Herald news services
WASHINGTON — The nation’s anthrax scare hit the White House on Tuesday with the discovery of a small concentration of spores at an off-site mail processing center, as bioterrorism claimed fresh victims along the East Coast.
"We’re working hard at finding out who’s doing this," President Bush said. He proclaimed the executive mansion safe, and said three times, "I don’t have anthrax."
Asked if he was tested for the germ, which has killed three people this month, or if he was taking precautionary antibiotics, Bush replied simply, "I don’t have anthrax."
Bush said he had approved spending $175 million immediately for improved safety at postal facilities.
Also Tuesday, officials announced additional confirmed and suspected cases of inhalation anthrax, Congress returned to work, and the administration pledged a more aggressive testing and treatment program if additional tainted letters are discovered. Thousands of postal workers began antibiotic treatments.

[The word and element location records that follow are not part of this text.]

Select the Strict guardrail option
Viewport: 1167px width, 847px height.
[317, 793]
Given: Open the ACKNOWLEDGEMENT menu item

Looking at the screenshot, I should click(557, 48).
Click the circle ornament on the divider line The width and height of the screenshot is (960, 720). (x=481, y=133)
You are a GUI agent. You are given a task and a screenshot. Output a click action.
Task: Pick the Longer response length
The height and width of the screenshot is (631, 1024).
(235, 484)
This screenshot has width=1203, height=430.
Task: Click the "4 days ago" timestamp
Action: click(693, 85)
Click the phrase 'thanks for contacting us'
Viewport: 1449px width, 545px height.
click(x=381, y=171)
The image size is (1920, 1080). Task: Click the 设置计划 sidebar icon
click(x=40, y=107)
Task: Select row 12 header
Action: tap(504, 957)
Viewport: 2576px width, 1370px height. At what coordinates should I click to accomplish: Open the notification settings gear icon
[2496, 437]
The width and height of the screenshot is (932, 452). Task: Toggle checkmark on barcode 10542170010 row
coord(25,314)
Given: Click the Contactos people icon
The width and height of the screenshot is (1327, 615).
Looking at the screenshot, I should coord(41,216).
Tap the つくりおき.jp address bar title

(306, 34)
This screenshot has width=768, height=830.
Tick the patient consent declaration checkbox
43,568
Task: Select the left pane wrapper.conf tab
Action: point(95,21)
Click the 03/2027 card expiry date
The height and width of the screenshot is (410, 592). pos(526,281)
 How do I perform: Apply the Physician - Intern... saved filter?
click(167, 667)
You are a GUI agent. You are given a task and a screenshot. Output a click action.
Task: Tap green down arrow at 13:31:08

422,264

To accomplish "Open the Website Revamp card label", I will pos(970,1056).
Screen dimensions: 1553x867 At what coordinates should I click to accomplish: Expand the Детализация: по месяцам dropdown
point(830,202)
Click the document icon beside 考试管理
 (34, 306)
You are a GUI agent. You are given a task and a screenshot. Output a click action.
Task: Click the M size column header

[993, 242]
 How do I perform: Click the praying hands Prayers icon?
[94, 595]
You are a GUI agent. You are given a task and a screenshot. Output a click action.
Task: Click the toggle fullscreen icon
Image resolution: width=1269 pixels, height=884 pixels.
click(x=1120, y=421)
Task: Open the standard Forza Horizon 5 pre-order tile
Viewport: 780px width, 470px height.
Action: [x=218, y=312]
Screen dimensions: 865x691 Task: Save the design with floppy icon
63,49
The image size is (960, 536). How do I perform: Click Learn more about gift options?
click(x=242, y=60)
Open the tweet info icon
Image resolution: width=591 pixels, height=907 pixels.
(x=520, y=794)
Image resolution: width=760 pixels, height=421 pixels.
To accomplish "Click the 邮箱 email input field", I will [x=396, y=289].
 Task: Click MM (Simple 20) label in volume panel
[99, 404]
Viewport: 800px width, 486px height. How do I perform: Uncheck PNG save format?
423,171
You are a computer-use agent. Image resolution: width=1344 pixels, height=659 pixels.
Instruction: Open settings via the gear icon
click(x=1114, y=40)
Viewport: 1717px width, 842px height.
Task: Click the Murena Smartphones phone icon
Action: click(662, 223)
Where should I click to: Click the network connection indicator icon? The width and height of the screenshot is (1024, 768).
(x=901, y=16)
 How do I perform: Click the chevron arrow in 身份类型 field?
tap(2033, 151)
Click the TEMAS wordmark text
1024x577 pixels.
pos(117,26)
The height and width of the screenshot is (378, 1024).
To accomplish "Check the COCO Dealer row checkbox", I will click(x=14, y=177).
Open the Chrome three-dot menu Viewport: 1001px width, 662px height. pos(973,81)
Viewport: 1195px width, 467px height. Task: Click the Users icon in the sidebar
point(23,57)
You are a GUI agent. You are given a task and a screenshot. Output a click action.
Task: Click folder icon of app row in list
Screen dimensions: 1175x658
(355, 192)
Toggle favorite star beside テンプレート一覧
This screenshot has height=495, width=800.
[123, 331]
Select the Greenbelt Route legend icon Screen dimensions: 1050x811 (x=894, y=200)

Outside the White House, House Democratic Leader Dick Gephardt said "weapons-grade material" was responsible for spreading the infections.
For his part, Health and Human Services Secretary Tommy Thompson pushed Bayer Corp. to lower its price for Cipro, a front-line anti-anthrax drug, to less than $1 per pill. Bayer announced an "agreement in principle" with the government over the price. Bayer initially asked between $1.75 and $1.85 a pill, Thompson said.
The administration has been buffeted by criticism for waiting several days after the discovery of the letter addressed to Daschle before ordering testing at the central postal facility for the nation’s capital. Without acknowledging any shortcomings, several officials pointed to changes in their outlook.
"We’re going to err on the side of caution in making sure people are protected," Thompson said.
"When a case of anthrax does emerge, we will immediately move in at any and all postal facilities that might have handled that piece of mail," he said.
He spoke as the U.S. Postal Service offered antibiotics as a precaution to 7,000 employees of six Manhattan post offices that may have been in the path of anthrax-contaminated letters.
Large amounts of government mail were being quarantined in trailers, waiting to be decontaminated before delivery in Washington, D.C., a senior postal official said Tuesday, speaking on condition of anonymity.
District of Columbia Mayor Anthony Williams said final laboratory results confirmed inhalation anthrax as the cause of death of two men who worked at the city’s main Brentwood postal facility. Other officials said two more employees remain hospitalized with the disease, and said anthrax was suspected in additional cases. Anthrax-laced mail delivered last week to Daschle’s office was postmarked in Trenton, N.J., and went through the Brentwood facility.
Late Tuesday night, a government official said about half of 30 swabs taken at Brentwood in areas where the infected employees worked have tested positive for anthrax. Additional testing has begun to check other areas, including the building’s ventilation system, the official said.
"We do not need further testing," said Dr. Ivan Walks, the city’s top health official. "But we need to treat. And we need to treat quickly."
He urged anyone who visited the back area of the central mail facility to come in for antibiotics.
Earlier, New Jersey officials announced that a woman had been hospitalized in the Trenton area and was presumed to be suffering from the inhalation form of the disease. "She’s holding her own," said state epidemiologist Dr. Eddy Bresnitz.
The woman, whose name was not released, works at a Trenton-area postal facility believed to have processed at least three anthrax-laced letters — one to Daschle, the second to NBC News anchorman Tom Brokaw and the third to the New York Post.
Still later, officials in Montgomery County, Md., said they were checking three postal workers from Brentwood for possible anthrax symptoms at a local hospital. And state officials in Towson, Md., said one patient at a separate hospital is suspected of having the disease.